Fitting a cubic to data

Let us now try to fit a cubic polynomial to some data. We do so directly, without using Maple's built in statistical package.

We randomly generate a set of 21 data points to be fitted to a cubic using a Maple program. (Don't worry about how this program works just now. We'll get into those details later).

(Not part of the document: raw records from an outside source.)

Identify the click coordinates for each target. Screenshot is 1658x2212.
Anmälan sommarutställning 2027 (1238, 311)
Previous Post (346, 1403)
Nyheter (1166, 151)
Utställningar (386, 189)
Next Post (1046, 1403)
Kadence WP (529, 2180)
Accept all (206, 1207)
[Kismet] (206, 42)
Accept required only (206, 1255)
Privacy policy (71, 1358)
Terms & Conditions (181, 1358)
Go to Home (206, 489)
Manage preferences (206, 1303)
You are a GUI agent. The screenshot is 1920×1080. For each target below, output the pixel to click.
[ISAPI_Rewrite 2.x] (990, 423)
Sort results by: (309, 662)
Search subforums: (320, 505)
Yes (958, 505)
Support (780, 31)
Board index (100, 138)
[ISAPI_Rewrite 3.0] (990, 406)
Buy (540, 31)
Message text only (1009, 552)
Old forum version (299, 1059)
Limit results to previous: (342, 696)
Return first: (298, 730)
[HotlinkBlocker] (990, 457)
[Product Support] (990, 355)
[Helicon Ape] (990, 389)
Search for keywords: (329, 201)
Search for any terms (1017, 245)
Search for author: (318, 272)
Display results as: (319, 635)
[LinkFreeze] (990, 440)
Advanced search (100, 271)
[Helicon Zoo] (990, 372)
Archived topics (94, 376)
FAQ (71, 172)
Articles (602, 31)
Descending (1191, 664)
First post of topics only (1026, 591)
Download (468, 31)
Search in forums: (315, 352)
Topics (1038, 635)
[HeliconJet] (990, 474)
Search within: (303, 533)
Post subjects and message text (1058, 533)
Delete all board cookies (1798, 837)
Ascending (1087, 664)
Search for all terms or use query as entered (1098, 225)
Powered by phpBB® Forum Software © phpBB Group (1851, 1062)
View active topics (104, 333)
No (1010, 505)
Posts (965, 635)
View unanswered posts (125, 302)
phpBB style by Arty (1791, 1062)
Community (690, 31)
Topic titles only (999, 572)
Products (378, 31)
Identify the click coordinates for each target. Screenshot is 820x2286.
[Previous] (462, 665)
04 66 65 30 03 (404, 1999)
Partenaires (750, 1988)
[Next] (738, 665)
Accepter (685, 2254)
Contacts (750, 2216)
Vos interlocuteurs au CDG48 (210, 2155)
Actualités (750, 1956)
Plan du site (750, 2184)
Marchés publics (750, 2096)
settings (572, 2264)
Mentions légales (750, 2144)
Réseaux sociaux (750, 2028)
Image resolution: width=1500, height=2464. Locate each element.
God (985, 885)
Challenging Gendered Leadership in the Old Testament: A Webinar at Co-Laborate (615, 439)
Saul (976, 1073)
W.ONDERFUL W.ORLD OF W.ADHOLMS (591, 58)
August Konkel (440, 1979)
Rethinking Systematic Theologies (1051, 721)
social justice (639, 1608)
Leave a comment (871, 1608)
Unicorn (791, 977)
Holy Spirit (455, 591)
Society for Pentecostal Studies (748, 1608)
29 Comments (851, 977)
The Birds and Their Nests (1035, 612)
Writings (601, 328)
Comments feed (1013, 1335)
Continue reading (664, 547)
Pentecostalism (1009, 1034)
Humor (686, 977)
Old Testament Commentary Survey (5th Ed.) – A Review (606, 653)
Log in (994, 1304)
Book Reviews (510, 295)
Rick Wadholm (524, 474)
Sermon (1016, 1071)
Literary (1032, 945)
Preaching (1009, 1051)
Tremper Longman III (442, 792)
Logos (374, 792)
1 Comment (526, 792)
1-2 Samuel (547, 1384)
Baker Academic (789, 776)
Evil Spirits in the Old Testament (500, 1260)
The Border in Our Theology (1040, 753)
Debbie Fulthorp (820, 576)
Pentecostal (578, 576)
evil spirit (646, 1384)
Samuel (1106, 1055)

> Seed:=readlib(randomize)():
  with(stats):
  myrand := (a,b) -> evalf(a+(b-a)*(rand()/10^12)):
  points_wanted := 21:

> cubic_pts := proc()
    local fuzz, a, b, c, d,s,x,i;
    a:= myrand(-3,3);
    b:= myrand(-3,3);
    c:= myrand(-3,3);
    d:= myrand(-10,10);
    if (myrand(-10,10) > 0) then s:=1 else s:=-1 fi;
    fuzz := [ random[normald[0,0.5]](points_wanted)];
    x    := [ random[uniform[-3,3]](points_wanted)];
    RETURN([seq([x[i],s*(a-x[i])*(b-x[i])*(c-x[i])+d+fuzz[i]],
                i=1..points_wanted)]);
  end:

Now we can put the data to be fitted into a list, and visualize the result with plot:

> data:=cubic_pts();

> plot(data, style=point, axes=boxed);

Don't worry about the way we generated the data points. As far as the problem to solve is concerned, we have a set of 21 data points which are to be fitted to a cubic polynomial. A polynomial function of degree n is determined by n + 1 coefficients. So we define

> cub := (x,a,b,c,d)->a*x^3+b*x^2+c*x+d;

and then define the error function:

> E:=(a,b,c,d)->sum((cub(data[i][1],a,b,c,d)-data[i][2])^2,i=1..nops(data));

We have four parameters to determine, the coefficients of the function cub. We find its values by

> assign(solve(diff(E(a,b,c,d),a)=0,
                diff(E(a,b,c,d),b)=0,
                diff(E(a,b,c,d),c)=0,
                diff(E(a,b,c,d),d)=0,
               a,b,c,d));

Of course, we do not see the answer, but the resulting values have already being assigned to the coefficients a, b, c, d:

> cub(x,a,b,c,d);

Finally, let's make a picture of the result, showing both the data and the fitted curve:

> with(plots):
  cplot := plot(cub(x,a,b,c,d), x=-4..4, axes=boxed):
  pplot := plot(data, style=point):
  display(cplot,pplot);

For comparison, let us find the answer using Maple's built-in statistical package:

> with(stats):
   fit[leastsquare[[x,y],y=A*x^3+B*x^2+C*x+D]]
            ([[data[i][1]

i = 1..nops(data)],[data[i][2]i=1..nops(data)]]);

For this particular version of least square fitting, we may once again interpret the error function E geometrically as the square of the Euclidean distance between a$\vec{x}_{3}^{}$ + b$\vec{x}_{2}^{}$ + c$\vec{x}_{1}^{}$ + $\vec{d}\,$ and the vector $\vec{y}\,$, where $\vec{x}_{j}^{}$ = (x₁^j, x₂^j,..., x_n^j), $\vec{d}\,$ = d (1, 1,..., d ) and $\vec{y}\,$ = (y₁,..., y_n). The best fit is thus achieved when the coefficients a, b, c and d are chosen so that a$\vec{x}_{3}^{}$ + b$\vec{x}_{2}^{}$ + c$\vec{x}_{1}^{}$ + $\vec{d}\,$ is the orthogonal projection of the vector $\vec{y}\,$ onto the subspace of $\mbox{${ \mathbb{ R}}$}$ⁿ spanned by $\vec{x}_{3}^{}$, $\vec{x}_{2}^{}$, $\vec{x}_{1}^{}$ and (1, 1,..., 1). That is to say, the best fit occurs when the vectors $\vec{y}\,$ - (a$\vec{x}_{3}^{}$ + b$\vec{x}_{2}^{}$ + c$\vec{x}_{1}^{}$ + $\vec{d}\,$) and a$\vec{x}_{3}^{}$ + b$\vec{x}_{2}^{}$ + c$\vec{x}_{1}^{}$ + $\vec{d}\,$ are perpendicular. You should verify that this is the case for the solution given above.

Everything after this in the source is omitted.